Please pull out every line of the material below that contains the string "image", matching case exactly.

++++ Recorded data

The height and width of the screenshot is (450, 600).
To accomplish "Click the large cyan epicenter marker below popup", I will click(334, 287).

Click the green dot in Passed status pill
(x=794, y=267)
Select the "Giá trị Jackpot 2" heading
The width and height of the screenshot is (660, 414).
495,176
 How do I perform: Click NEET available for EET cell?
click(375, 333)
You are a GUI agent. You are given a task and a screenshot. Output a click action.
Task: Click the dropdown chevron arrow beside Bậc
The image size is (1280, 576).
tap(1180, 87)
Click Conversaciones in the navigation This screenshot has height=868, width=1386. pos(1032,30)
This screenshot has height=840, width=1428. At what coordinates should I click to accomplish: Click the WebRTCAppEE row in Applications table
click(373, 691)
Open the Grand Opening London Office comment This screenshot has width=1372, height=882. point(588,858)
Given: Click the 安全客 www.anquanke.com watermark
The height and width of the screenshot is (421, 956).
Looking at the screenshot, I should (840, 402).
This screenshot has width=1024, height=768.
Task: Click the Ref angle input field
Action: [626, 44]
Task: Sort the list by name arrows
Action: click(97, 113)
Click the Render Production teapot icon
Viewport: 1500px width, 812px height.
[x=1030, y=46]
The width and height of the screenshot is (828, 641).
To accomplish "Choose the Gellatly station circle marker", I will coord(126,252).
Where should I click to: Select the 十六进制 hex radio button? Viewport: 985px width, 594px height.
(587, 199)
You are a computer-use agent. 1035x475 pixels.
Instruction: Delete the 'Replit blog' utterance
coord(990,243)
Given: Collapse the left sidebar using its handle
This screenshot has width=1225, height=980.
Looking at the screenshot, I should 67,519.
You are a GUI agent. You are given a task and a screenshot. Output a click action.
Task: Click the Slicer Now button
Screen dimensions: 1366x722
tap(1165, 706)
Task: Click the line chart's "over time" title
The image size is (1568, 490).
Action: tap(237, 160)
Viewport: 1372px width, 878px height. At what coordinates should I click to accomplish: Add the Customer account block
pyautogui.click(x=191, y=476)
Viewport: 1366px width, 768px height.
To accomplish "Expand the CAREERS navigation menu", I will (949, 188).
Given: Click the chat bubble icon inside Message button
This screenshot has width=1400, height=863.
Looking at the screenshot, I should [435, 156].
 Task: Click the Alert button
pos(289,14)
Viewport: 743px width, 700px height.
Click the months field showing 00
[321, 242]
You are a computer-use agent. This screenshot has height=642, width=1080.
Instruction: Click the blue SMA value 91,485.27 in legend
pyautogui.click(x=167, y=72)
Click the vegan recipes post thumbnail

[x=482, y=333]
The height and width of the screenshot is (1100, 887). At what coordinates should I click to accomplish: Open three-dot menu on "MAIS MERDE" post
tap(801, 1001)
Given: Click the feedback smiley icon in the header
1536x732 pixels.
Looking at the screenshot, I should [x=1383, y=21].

++++++++

■ **Full answer**
The image size is (1280, 576).
The image size is (1568, 490).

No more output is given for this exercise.